* Fragmento *
+-------+
Reseña de Darío Méndez Salcedo

Después de haber leído con atención la antología Memoria histórica, coordinada y editada por Altavoz Cultural, lo primero que pienso es que no importan los nombres que figuren como “autores” en un libro como este. Me da la sensación de que la voz y el ritmo de esta obra colectiva no pertenecen a esta generación. Leo y releo, y entonces escucho; y quienes hablan son nuestros abuelos, o bisabuelos, a través de sus nietos o bisnietos. Es como si, mediante una conjunción invisible, prácticamente todos los seleccionados para conformar la antología se hayan puesto de acuerdo en que no son ellos los protagonistas, sino quienes no pudieron serlo en su momento. Es, por tanto, una antología homenaje, y un verdadero acto de memoria que rescata el pasado —no el biográfico, sino el existencial— que este tiempo amenaza con olvidar.
A continuación trataré de estructurar un poco la lectura —la mía, limitada y condicionada de antemano, tan falible como cualquier otra— de Memoria histórica. Dada la naturaleza colaborativa y más o menos homogénea del proyecto, no me interesa citar nombres concretos ni pormenorizar en cada obra, sino, más bien, perfilar grosso modo las tendencias que podrá encontrar el lector de esta antología.
+-------+
* Muestra de registros *
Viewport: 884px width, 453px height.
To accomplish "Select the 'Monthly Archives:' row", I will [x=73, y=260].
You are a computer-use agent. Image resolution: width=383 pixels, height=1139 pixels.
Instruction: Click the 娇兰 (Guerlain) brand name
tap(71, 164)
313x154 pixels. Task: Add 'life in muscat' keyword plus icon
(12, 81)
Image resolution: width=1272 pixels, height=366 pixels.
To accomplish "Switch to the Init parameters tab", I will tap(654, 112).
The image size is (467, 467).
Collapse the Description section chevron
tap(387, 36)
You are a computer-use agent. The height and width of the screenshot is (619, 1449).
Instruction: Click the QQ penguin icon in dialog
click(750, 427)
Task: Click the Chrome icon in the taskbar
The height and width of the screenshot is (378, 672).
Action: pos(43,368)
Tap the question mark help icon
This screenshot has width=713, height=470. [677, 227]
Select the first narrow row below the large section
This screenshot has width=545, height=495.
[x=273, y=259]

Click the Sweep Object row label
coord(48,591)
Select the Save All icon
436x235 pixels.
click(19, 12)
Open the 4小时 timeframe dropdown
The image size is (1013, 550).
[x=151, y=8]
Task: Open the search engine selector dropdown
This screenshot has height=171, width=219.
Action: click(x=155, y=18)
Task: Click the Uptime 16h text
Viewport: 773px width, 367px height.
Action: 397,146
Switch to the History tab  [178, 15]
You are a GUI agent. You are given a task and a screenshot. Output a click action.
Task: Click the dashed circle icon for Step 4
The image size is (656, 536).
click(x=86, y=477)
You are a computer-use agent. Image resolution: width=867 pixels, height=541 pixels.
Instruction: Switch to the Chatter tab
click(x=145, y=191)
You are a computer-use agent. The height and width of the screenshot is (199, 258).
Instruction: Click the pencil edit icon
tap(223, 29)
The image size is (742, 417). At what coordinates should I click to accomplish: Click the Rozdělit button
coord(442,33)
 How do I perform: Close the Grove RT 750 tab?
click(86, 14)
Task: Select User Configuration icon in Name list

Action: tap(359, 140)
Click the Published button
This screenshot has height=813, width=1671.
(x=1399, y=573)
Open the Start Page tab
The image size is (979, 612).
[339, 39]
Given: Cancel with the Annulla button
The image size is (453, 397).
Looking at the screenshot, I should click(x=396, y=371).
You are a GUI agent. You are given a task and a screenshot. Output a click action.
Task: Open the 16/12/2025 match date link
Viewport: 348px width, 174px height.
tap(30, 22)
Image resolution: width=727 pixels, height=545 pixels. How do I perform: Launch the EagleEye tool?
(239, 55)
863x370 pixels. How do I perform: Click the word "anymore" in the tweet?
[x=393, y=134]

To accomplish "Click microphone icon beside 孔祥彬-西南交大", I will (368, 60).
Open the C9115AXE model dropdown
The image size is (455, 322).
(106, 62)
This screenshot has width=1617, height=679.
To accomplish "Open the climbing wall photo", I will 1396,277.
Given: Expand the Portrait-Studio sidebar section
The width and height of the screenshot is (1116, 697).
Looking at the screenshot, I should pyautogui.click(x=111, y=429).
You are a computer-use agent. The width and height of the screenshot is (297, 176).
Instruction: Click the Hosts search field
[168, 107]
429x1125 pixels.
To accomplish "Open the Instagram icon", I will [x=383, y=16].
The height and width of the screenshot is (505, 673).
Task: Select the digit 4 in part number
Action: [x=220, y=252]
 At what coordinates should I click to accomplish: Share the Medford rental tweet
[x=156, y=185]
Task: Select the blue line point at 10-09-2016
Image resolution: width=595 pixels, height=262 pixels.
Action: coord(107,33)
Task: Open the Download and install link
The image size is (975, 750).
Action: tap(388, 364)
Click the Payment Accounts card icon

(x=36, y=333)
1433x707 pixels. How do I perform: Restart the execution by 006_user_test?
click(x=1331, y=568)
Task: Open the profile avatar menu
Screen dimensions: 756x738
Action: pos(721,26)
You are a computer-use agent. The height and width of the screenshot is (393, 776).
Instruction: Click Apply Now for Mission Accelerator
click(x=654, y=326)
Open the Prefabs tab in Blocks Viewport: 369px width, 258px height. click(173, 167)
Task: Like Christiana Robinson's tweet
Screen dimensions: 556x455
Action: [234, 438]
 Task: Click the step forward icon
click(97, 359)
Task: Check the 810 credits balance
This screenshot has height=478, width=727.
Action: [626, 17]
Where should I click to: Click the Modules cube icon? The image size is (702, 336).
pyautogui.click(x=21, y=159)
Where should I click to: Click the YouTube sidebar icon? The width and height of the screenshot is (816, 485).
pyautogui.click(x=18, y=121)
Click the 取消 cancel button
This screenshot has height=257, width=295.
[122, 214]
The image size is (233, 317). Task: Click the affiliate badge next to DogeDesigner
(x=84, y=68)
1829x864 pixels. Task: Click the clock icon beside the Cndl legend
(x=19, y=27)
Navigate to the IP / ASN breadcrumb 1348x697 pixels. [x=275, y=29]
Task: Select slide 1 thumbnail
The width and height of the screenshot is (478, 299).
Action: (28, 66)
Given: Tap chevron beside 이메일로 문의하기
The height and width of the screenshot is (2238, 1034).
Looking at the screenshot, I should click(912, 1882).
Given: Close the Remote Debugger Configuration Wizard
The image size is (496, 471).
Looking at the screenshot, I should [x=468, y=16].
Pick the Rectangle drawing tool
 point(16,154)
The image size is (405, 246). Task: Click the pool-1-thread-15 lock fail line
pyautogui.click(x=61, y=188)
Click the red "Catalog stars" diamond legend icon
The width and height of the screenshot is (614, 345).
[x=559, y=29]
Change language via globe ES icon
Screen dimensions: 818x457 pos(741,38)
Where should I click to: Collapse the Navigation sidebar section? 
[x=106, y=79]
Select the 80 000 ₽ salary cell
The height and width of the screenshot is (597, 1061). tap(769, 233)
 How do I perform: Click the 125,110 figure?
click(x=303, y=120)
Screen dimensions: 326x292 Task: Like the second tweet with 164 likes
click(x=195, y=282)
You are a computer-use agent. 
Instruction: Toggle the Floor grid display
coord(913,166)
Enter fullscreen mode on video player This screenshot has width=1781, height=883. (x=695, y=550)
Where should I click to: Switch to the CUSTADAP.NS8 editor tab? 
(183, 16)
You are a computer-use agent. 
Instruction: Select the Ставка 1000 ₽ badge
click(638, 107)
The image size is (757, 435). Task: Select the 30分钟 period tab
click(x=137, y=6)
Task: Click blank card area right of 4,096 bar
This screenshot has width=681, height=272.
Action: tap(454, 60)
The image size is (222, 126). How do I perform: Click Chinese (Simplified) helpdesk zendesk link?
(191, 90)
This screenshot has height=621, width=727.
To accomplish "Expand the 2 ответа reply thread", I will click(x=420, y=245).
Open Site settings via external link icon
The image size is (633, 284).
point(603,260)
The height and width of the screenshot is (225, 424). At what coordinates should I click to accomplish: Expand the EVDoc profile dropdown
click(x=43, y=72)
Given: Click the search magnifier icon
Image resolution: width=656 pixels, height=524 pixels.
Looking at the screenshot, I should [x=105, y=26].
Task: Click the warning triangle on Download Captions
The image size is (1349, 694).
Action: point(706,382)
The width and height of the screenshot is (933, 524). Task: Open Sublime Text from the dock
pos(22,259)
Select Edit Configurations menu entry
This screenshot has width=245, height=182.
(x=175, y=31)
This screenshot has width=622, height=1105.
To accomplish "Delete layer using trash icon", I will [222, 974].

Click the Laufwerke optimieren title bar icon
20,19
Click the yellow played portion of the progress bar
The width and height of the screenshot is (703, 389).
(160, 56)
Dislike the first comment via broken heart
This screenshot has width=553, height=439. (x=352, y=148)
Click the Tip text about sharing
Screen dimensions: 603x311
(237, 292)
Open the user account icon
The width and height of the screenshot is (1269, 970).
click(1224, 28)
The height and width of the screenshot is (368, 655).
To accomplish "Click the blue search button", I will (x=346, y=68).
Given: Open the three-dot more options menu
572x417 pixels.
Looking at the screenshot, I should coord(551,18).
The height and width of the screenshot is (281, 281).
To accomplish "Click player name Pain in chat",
+-------+
* Ejercicios *
[a] Acorta el párrafo de la reseña que empieza con «Después de haber leído con atención» y conserva sus ideas principales.
[b] Continúa la reseña desde donde se corta.

* Soluciones *
[a] Tras leer la antología Memoria histórica, coordinada y editada por Altavoz Cultural, pienso que poco importan los nombres de sus autores: la voz y el ritmo del libro no parecen de esta generación. Al leer se oye a nuestros abuelos y bisabuelos hablar a través de sus nietos y bisnietos. Es como si casi todos los autores elegidos hubieran acordado dejar el protagonismo a quienes no pudieron tenerlo en su momento. Por eso es una antología homenaje y un verdadero acto de memoria. Rescata el pasado existencial, no el biográfico, que este tiempo amenaza con olvidar.

[b]
Ya desde la introducción se nos habla del espíritu que enmarca la obra: la expresión literaria, esto es, desde lo concreto y vital, de una historia que, sin la narración, no sería más que abstracción. La historia, de hecho, ¿cómo puede expresarse, si no es a través de las historias particulares? Ahí está el milagro de la literatura, que esta antología se propone realizar: encarnar el mito, devolverle la realidad biográfica a lo pasado.
Siguiendo dicha estela, cuatro de los cinco relatos del libro (‘De la piel del diablo’, ‘Las yayas que fueron niñas’, ‘En la mañana del 25 de agosto…’, ‘La última bala’) vienen a rescatar el relato de héroes tan maltratados como olvidados: las desgracias y penurias a las que fueron condenados por la guerra y la injusticia. Insisto: aquí no habla la generación actual; esta se limita a transcribir las vivencias de los verdaderos protagonistas que las sufrieron.
El quinto relato —o más bien el primero, por ser el ganador—, ‘Las lágrimas de la montaña púrpura’, sale del marco guerracivilista y amplifica sus resonancias a escala internacional: la guerra y la injusticia, si bien son parte de nuestra historia, también son la historia del mundo; y, por terrible que sea nuestra desgracia nacional, el lenguaje del sufrimiento se entiende en todos los idiomas.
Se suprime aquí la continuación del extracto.